In past due to loan defaults, i lost big money which i had loaned to my relatives and friends. It took me ten years to make back which i lost due to no fault of mine. I was just patsy and did not have any guidance.

However, if you recommend anything, i m all ears. I am serious about learning how to trade profitably. Have met Jim Rogers in past when he visited Mumbai.

In my book I made the observation that functionally (if not philosophically) trading and investing are essentially the same thing. By that I mean when investing you have a process and a methodology for identifying prospective investments and making investment decisions and in trading you have a process (often called a system) for identifying trade opportunities and making trading decisions. Those processes often have numerous similarities, though the time frames involved are generally not one of them.

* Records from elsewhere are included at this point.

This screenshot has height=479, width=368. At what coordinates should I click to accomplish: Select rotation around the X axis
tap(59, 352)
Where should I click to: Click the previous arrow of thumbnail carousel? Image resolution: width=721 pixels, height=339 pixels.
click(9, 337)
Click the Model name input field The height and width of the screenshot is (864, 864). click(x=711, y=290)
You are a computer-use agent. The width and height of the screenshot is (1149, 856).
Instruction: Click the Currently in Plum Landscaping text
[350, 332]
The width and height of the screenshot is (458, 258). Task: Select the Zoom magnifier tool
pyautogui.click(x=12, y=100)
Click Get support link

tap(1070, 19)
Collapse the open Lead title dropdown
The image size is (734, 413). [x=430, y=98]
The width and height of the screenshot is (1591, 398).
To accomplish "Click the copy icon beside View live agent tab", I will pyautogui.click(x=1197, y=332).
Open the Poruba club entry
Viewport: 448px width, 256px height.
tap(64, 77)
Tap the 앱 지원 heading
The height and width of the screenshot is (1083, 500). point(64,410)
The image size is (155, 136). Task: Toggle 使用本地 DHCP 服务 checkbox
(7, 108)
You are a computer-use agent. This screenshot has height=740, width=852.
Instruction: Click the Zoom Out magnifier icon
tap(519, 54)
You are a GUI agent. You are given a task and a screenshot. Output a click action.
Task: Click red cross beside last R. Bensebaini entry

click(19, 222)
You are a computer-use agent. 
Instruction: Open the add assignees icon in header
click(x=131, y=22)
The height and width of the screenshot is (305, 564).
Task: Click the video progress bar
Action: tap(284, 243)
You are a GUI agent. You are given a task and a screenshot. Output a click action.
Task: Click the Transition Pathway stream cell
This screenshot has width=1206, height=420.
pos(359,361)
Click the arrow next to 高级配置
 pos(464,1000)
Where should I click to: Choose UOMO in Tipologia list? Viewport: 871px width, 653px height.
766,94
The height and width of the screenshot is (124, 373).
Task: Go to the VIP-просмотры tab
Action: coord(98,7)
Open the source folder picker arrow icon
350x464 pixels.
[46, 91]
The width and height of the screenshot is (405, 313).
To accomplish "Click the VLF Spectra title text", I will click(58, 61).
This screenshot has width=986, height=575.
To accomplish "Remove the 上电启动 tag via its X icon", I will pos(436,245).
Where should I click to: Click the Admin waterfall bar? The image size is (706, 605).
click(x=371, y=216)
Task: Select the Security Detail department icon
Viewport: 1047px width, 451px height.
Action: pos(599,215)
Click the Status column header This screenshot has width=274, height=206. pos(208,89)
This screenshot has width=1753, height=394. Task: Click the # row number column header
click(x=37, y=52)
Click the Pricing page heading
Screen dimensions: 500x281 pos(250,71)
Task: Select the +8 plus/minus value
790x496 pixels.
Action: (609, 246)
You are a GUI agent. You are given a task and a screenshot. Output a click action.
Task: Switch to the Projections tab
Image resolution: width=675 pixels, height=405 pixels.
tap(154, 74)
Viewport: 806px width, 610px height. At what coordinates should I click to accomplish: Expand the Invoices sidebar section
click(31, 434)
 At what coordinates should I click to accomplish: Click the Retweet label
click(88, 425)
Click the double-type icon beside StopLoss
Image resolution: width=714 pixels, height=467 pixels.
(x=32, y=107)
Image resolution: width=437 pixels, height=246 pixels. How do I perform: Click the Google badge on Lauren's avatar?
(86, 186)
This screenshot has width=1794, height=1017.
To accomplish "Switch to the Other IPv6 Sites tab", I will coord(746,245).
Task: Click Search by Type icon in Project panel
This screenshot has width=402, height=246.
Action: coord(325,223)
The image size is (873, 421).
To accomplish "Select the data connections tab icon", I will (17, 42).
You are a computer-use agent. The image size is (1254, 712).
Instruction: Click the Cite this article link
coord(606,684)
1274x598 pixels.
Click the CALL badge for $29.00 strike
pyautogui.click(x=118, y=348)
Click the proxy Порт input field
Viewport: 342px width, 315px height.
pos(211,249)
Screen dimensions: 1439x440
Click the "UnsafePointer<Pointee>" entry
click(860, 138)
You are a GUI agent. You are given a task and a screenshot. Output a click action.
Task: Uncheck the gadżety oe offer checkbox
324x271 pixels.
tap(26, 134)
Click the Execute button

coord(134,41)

I think the major issue for someone trying to get into trading after having been an investor is deciding which market to do that in. The obvious choice would be to stay in the stock market, since the investor is already knowledgeable there (presumably). I’d suggest that maybe a different market might be the better idea, though.


Because one of the risks of having a split trading/investing focus is that trades become investments and investments become trades. By that I mean a position that was intended as a trade turns into an investment when the trader starts altering the way he/she looks at the position, and vice versa. Invariably, this becomes a disaster waiting to happen because risk management rules get tossed aside – usually at the worst possible time.